I would be naive to say such risks actually exist in a biohazardous environment during crime scene cleanup; however, I would be negligent as a professional cleaner to suppose any other logic or conditions applied to a crime scene cleanup for elimination of biohazards. I know too well how mutation works for survival of individual Finches on the Galapagos Islands.
So I've come to believe how easy it is to prove evolution's role in the past and present. As a result, for public health reasons, we must assume that bloodborne pathogens and other infectious materials will mutate as others have in the past.
This phrasing must keep readers on track:
It is NOT survival of an entire species that parents' characteristics favor. It IS parents' characteristics that favor individual survival in a given environment.

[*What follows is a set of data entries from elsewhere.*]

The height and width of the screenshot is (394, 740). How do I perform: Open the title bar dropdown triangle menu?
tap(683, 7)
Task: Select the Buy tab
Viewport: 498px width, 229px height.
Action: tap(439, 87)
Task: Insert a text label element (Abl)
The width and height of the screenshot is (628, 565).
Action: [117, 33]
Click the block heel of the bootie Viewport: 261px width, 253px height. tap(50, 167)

Put another way, it's the individuals that lead to survival of a species; not the species that leads to survival of individuals. We must not allow this biological fact to become dogma in terms of crime scene cleanup. In a big way, crime scene cleanup demands an end to capitalism as perceived by libertarians; otherwise extinction of species becomes an assured fact. (See crimes against nature) in a big way of thinking.
Infectious Waste
All biohazards are infectious, but not all infectious wastes are biohazardous. Examples:
Infectious
Poop on soldiers' hands from poor toilet practices caused illness and death to legions of soldiers. We learn from infectious diseases spreading on poop because of poor sanitation practices.
Biohazardous
Blood on soldiers' hands from others' wounds is biohazardous. Inoculation with another's blood through the eyes, mouth, or open wounds poses a biohazardous risk.
Infectious diseases carried by raw sewage we call waterborne diseases, not bloodborne diseases. Both are biohazardous.

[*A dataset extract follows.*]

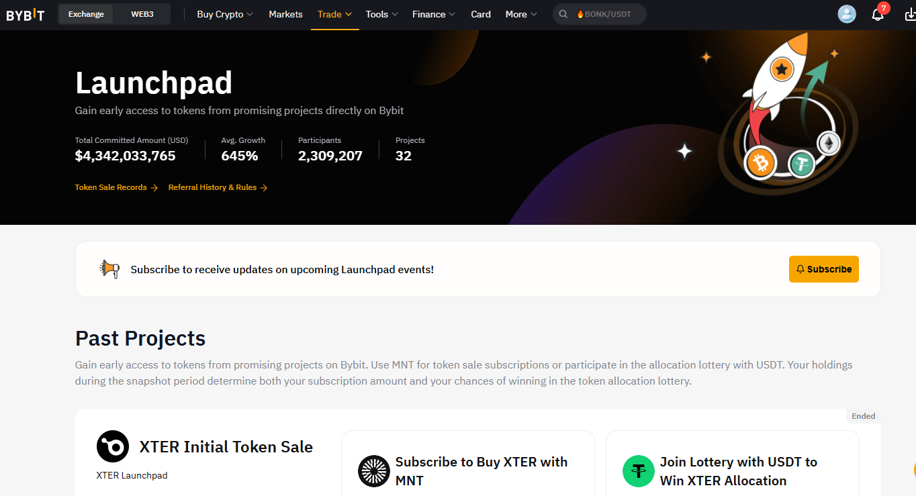Switch to the Exchange toggle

Confusion arises because we still refer to waterborne biohazards like raw sewage as infectious, not biohazardous. Why? It's a matter of usage, English usage. As time passes an informal consensus will arise clarifying biohazard's use as a term. Will we change its use to include raw sewage? Time will tell. Meanwhile, we use biohazard when referring to bloodborne pathogens.

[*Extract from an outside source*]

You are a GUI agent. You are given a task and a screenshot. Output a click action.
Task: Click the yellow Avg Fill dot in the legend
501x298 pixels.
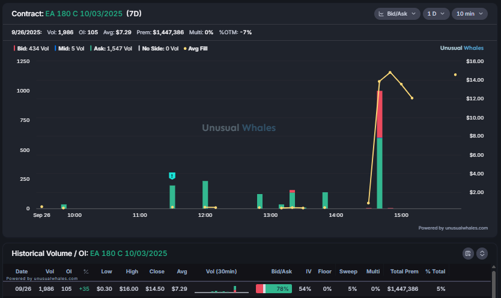coord(185,48)
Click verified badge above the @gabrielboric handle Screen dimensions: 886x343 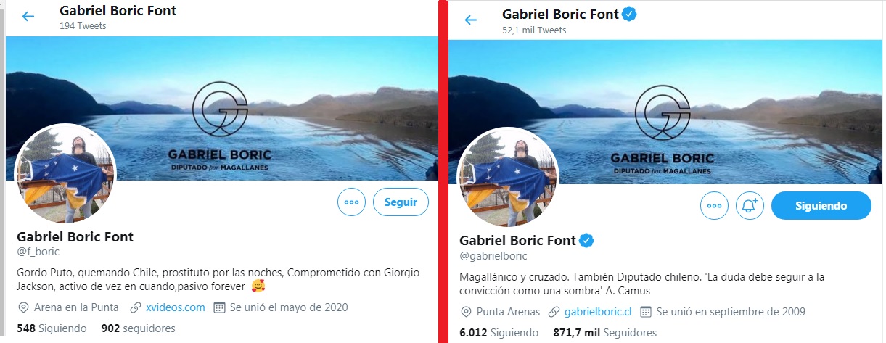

These are waterborne diseases, but bloodborne diseases. Also, allowing field latrine contamination to spread infectious diseases, biohazards, to feeding tasks waylaid thousands of hardy soldiers over hundreds of years. Entire ships at sea lost to infectious living conditions caused by poor poop control destroyed many ships at sea over the centuries.
Today's armies and navy's pay close attention to food and waste handling. Sometimes an army errors in matters of sewage cleanup. Still, even today we see what cholera has done in Haiti. Recently, as foreign solders carried cholera to Haiti's shores, many hundreds of Haitians have fallen deathly sick. Infected by foreign soldiers arriving to help Haiti's recovery from earthquake damage, once cholera-free Haiti has a cholera epidemic.
What Evolution Shows
Here's what we anticipate in proving evolutionary trends toward a new species in the wild:
- Favorable characteristics inherited from parents. (length, width of beaks).
- Environmental pressures (drought resulting in nature's selection of longer or shorter beaks as needed).
- Physical separation from members of same species (Recent arrivals on islands or landing on a river's opposite shore).
- A geological record from simple to complex, low to higher levels.
Showing number 4 above becomes nearly impossible in microbiology because biological structures decompose in a short time. But with thousands of larger organisms pulled from stone formations worldwide, showing complexity's progress from lower to higher mountain levels, number 4 finds plenty of evidence.